--- Action item ---
Go line by line through the records and tally those that include "Login". Respond with the tally only.
Given data: Begin
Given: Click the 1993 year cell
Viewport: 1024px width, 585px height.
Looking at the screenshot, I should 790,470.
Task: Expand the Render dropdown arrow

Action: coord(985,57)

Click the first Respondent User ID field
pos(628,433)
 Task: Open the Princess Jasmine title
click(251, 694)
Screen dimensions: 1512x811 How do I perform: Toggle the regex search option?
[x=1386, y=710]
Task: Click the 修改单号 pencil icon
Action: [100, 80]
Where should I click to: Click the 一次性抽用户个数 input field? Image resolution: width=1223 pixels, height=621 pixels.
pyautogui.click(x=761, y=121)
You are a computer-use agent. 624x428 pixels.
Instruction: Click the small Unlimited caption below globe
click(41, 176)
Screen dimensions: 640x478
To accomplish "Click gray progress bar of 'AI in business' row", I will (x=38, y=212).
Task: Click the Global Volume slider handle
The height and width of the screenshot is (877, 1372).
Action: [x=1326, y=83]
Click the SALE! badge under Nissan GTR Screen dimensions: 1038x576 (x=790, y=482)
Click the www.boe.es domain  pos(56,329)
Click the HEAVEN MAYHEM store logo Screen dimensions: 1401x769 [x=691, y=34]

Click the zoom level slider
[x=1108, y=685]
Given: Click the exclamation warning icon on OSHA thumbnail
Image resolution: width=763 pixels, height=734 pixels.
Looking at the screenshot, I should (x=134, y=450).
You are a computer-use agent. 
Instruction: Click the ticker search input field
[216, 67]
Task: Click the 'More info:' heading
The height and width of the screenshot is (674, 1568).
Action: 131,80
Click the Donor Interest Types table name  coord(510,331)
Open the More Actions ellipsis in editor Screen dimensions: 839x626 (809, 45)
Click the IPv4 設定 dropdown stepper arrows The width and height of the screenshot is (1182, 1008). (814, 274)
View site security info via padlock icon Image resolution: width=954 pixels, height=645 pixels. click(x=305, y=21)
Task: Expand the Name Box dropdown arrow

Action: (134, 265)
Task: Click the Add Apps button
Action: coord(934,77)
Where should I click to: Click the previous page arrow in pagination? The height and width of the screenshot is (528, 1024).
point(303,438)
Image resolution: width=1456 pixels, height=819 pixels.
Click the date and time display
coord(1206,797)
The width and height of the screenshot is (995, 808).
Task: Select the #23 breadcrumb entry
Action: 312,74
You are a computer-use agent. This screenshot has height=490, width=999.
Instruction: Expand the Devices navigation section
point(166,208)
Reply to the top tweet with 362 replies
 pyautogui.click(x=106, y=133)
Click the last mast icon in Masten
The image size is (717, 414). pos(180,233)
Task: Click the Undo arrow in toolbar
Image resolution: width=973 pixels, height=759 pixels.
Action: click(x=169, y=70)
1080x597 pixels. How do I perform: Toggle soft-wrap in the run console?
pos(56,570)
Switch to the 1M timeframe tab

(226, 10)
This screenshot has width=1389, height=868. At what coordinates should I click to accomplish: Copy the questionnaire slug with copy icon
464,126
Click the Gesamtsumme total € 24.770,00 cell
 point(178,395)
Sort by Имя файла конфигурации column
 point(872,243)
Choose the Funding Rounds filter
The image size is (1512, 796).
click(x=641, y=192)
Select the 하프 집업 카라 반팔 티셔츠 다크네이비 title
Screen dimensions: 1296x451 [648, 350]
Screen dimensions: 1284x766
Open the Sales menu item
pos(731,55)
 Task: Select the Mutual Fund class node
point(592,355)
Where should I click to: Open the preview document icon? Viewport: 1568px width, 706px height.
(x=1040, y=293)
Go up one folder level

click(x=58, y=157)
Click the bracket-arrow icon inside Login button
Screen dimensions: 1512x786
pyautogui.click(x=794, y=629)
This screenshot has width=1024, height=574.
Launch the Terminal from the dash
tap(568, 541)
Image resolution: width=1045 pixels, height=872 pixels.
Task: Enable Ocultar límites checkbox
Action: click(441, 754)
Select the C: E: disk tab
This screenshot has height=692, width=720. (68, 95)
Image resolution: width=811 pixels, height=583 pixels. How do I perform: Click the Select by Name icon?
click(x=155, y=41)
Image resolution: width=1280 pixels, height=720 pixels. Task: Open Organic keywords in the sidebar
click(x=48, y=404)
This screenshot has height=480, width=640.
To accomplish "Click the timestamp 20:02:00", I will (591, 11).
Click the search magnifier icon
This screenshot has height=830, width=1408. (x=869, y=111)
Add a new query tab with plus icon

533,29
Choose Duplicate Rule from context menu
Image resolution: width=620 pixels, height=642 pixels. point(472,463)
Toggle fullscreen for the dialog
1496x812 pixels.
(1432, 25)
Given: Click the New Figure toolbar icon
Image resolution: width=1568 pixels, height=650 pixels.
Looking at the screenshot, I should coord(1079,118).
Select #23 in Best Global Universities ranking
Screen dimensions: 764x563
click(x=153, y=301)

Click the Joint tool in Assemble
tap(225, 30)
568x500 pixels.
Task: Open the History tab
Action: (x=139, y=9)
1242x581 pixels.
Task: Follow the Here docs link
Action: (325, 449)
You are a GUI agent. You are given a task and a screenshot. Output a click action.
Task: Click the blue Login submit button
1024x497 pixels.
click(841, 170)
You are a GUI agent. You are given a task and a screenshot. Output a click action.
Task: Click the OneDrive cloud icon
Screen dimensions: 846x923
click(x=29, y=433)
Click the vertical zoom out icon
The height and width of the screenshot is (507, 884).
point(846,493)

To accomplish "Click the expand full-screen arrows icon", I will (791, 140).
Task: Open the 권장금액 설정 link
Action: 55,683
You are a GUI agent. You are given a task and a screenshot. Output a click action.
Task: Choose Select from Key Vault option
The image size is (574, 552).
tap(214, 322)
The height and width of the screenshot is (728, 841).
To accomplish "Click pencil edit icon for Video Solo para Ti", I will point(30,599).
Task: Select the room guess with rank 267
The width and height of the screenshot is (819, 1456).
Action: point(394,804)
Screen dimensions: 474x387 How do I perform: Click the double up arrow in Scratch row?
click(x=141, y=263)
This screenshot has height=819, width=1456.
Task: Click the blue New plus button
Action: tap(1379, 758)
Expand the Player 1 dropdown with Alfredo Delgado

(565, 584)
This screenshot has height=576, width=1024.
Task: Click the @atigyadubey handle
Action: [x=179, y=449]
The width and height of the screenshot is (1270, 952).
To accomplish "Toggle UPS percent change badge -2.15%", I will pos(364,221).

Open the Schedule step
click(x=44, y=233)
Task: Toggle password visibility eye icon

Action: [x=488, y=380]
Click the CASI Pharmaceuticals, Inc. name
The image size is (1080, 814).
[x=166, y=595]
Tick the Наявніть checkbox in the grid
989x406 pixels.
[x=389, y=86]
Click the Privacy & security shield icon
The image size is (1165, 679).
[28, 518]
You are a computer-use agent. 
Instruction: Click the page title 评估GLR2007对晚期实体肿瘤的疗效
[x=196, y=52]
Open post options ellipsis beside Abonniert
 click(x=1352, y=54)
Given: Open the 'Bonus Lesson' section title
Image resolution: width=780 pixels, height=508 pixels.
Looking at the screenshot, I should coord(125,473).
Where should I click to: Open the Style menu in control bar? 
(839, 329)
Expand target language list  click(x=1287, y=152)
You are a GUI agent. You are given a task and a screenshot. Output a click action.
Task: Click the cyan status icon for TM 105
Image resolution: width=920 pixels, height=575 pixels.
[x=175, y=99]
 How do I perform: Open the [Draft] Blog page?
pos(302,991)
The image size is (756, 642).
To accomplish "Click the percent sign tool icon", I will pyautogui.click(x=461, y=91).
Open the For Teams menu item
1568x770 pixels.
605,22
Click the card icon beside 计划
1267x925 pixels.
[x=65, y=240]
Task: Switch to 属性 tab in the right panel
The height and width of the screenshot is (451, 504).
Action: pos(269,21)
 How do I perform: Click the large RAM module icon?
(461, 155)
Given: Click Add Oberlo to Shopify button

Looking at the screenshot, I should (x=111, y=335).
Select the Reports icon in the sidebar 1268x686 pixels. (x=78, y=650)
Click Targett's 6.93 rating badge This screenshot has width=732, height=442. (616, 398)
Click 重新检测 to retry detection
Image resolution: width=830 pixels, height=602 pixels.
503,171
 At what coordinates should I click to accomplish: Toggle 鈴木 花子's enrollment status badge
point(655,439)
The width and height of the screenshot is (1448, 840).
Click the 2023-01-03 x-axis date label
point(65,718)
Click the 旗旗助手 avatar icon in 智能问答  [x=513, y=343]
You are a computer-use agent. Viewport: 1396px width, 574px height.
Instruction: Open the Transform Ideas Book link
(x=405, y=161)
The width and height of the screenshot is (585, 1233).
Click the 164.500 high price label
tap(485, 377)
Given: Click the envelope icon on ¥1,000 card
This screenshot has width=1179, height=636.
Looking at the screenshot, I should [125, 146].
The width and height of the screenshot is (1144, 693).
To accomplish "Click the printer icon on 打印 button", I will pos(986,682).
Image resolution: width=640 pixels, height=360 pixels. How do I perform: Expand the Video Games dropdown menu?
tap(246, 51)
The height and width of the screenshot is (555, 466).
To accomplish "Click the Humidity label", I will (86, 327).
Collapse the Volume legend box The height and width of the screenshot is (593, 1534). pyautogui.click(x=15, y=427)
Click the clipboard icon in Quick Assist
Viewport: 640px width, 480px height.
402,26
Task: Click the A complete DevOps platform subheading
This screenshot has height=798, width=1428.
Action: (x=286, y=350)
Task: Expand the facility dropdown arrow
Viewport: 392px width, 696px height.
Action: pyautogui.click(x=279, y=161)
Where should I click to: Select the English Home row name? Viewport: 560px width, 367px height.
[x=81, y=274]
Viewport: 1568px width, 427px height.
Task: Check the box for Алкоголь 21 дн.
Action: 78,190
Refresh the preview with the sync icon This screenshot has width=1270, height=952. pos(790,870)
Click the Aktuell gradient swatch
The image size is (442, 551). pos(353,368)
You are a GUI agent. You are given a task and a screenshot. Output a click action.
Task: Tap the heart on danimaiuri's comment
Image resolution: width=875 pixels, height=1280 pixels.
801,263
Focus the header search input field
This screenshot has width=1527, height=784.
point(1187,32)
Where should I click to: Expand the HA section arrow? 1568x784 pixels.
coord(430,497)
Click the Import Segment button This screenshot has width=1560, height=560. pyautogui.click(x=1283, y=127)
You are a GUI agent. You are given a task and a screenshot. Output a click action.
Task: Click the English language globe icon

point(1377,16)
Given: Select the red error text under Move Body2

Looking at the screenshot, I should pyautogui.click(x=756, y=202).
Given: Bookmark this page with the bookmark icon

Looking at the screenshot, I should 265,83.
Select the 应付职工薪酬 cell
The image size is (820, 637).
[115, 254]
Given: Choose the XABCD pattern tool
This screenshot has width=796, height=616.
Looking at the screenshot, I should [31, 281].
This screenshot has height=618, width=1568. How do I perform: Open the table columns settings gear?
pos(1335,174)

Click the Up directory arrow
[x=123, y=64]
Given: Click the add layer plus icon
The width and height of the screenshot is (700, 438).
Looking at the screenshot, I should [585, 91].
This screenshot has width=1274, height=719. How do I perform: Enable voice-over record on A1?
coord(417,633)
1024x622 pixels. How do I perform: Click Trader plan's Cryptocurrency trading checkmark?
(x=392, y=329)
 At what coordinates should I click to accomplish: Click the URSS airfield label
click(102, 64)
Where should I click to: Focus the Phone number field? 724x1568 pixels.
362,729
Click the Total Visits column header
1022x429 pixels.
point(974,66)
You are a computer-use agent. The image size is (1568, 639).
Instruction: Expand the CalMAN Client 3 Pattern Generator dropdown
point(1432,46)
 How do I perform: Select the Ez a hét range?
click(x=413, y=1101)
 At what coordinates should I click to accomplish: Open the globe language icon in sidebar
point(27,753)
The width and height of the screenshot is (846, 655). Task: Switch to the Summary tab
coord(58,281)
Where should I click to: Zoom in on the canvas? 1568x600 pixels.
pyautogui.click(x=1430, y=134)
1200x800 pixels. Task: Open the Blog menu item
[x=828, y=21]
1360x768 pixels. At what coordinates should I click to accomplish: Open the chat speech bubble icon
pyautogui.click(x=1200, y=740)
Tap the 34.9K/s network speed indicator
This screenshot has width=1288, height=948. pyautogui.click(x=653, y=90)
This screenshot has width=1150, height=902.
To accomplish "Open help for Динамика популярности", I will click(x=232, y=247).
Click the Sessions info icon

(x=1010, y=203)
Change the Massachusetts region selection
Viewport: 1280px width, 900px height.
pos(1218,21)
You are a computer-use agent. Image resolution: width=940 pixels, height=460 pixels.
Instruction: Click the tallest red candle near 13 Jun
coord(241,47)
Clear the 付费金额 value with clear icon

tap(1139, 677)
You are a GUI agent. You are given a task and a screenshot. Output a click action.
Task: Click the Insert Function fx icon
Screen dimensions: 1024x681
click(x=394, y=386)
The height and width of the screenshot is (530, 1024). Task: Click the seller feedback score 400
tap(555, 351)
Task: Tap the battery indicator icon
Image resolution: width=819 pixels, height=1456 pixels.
Given data: End
--- Solution to the exercise ---
2